Тут я не склонен к самобичеванию. Что получилось, то получилось. Мы были маленькими и наивными, мы были слабо информированы, как и большинство молодых людей нашего поколения в эпоху этого позднего советского строя. Если и есть какая-то в этом доля нашей вины, то по сравнению с теми, кто с бодуна подписывал бумажки в Беловежской пуще, то она примерно как вина комара, укусившего Христа, по сравнению с виной тех, кто вбивал в него гвозди.
ДР:
А как Вам сентенция о том, что поэт в России больше, чем поэт?ИК:
Эти сентенции, знаете, примерно из той области, как в 8-м классе мальчишки меряются, у кого писька длиннее. Я считаю, что эти сентенции — дурновкусие определенное, оттого что наша культура очень любит пользоваться штампами. Все культуры этим грешат, но у нас, русских, какое-то болезненное пристрастие к пословицам, к разным издревле устоявшимся журналистским метафорам и штампам, которые повторяются совершенно бездумно.Я думаю, что поэт, все-таки, это не существо номер один в обществе. Художникам надо быть поскромнее и понимать, что они лишь зеркало или фотоаппарат, который снимает только то, что уже существует. И фразы, которые через них идут очень часто идут откуда-то свыше, а не из них самих. Когда художники присваивают себе какие-то особые полномочия и права в связи с этим, то мне кажется, что это дурновкусие.
Меня, например, начинает «ломать» вот от чего. Один депутат сейчас предъявляет мне претензии и в Живом Журнале у него появляются сообщения: «Да как ты смеешь наезжать на гениального поэта». Меня от этого коробит и съеживает. Я как раз в данном случае против Чуева ничего не имею. Он имеет право наезжать на меня; я имею право наезжать на него. Причем здесь какие-то стихи, которые я когда-то писал? Мне кажется, что это очень неприятная сторона. Всех надо судить одной меркой, если уж на то пошло. Не думаю, что мои стихи дают мне какую-то автономию или специальную защиту.
Также, кстати, как не думаю, что на меня это роняет и какую-то особую вину. В конце концов, если прислушаться, если вспомнить, что мы писали… Ну возьмем такое, считающееся самым политическим произведение — «Скованные одной цепью»… Ну и что? Неправда, да? Где в этом тексте содержатся слова, что давайте мы будем отнимать у людей квартиры под ипотеки, заставлять всех работать за гроши на международные корпорации, которые будут выкачивать нефть? Там описывается реальная ситуация, в которую вошел позднебрежневский и постбрежневский режим, который сам уже заврался и жил капиталистическими ценностями, изображая из себя что-то коммунистическое. В песне содержится описание определенной безысходности, которая тогда была и выход из этой безысходности — «правый, левый…»

• [Выдержки из записей]:
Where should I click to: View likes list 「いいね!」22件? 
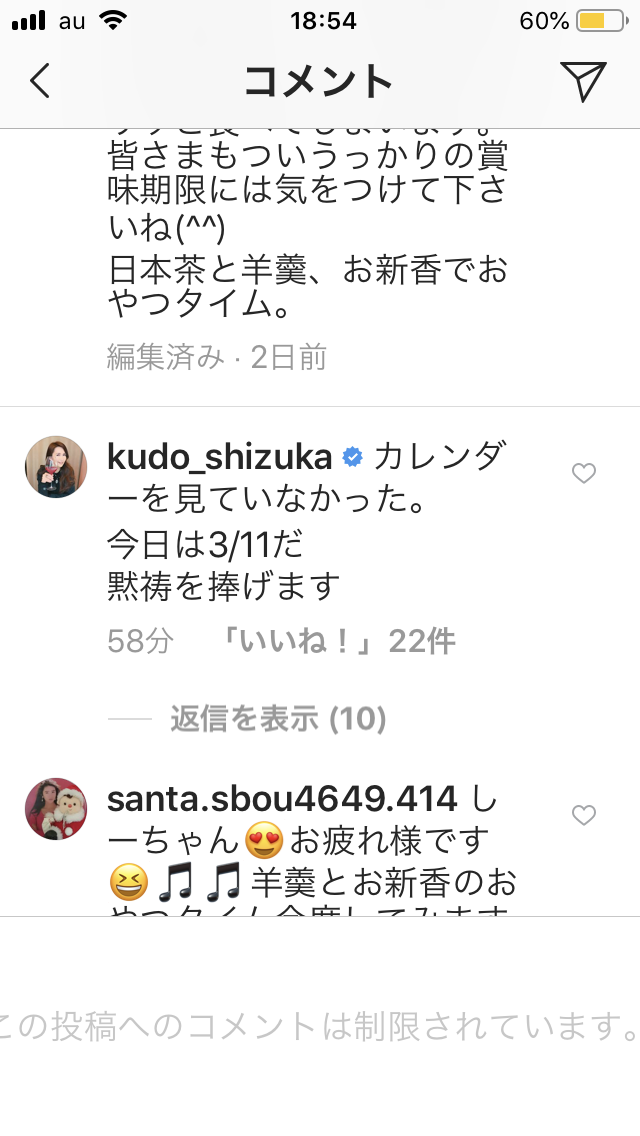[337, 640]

==

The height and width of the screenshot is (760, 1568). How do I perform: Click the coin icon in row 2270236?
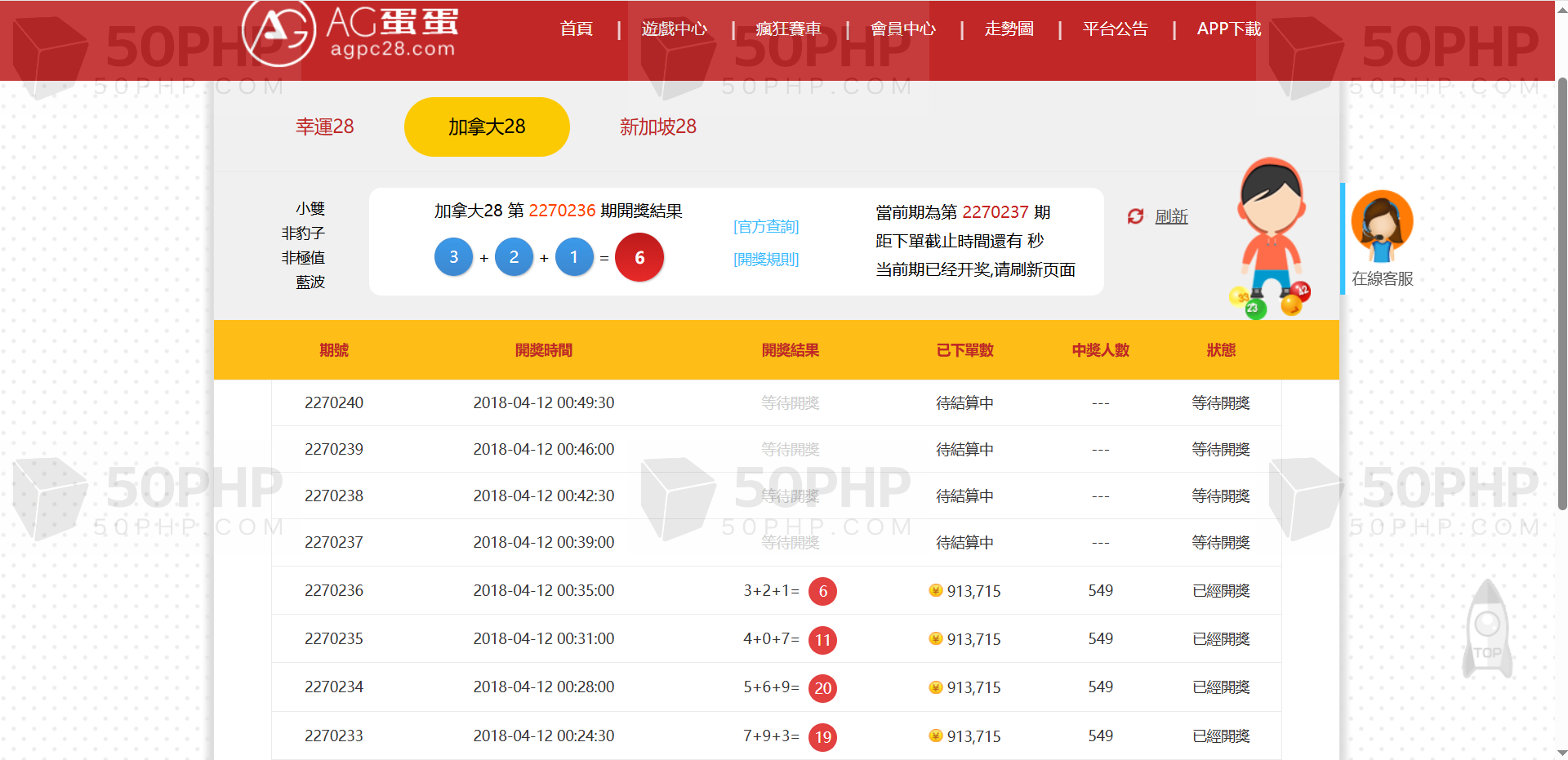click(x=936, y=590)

• [Рабочее задание A]:
Какое произведение в интервью о поэзии и политике названо считающимся самым политическим?
• [Рабочее задание B]:
Допишите следующую часть интервью о поэзии и политике, начав сразу после его последнего предложения.
Записи представляют собой отдельный, самостоятельный материал.

• [Ответ на задание A]:
«Скованные одной цепью».

• [Ответ на задание B]:
Так что я не чувствую угрызений совести. Угрызения совести могут быть за свое поведение политическое, за то, что я был недостаточно активен, недостаточно работал на поле публицистики, пытаясь объяснить свои мысли в каком-то другом формате, менее абстрактном, чем поэтический. Я потерял много лет на рок-н-ролл в тот момент, когда он умер, как действующая сила сопротивления. Вот за это, возможно, испытываю угрызения совести, да. А за то, что писал? Почти ни за что.
ДР:
В конце 1980-х миллионы, десятки миллионов людей, ненавидящих Совок — это сейчас они вдруг стали говорить, как хорошо было при Совке, а ведь тогда все его ненавидели — и я его ненавидел, и Вы его, наверное, ненавидели — находили для себя олицетворение своих смутных мыслей в основном в Ваших текстах и в текстах Цоя из группы «Кино».ИК:
В отличии от многих представителей моего поколения, когда мне говорят о том, как хорошо там было, я говорю: «не хочу туда обратно». Я потерял среди своих друзей, наверное, 80 % своего поколения и предпочитаю дружить либо с людьми много старше, либо много моложе, именно в силу этой мерзкой ностальгии по портвейну, подъезду и колбасе. Мое отношение к тому режиму не изменилось ничуть. Да, из-за его гибели возникли какие-то огромные человеческие страдания, исторические издержки… Ну а как он — режим — мог жить?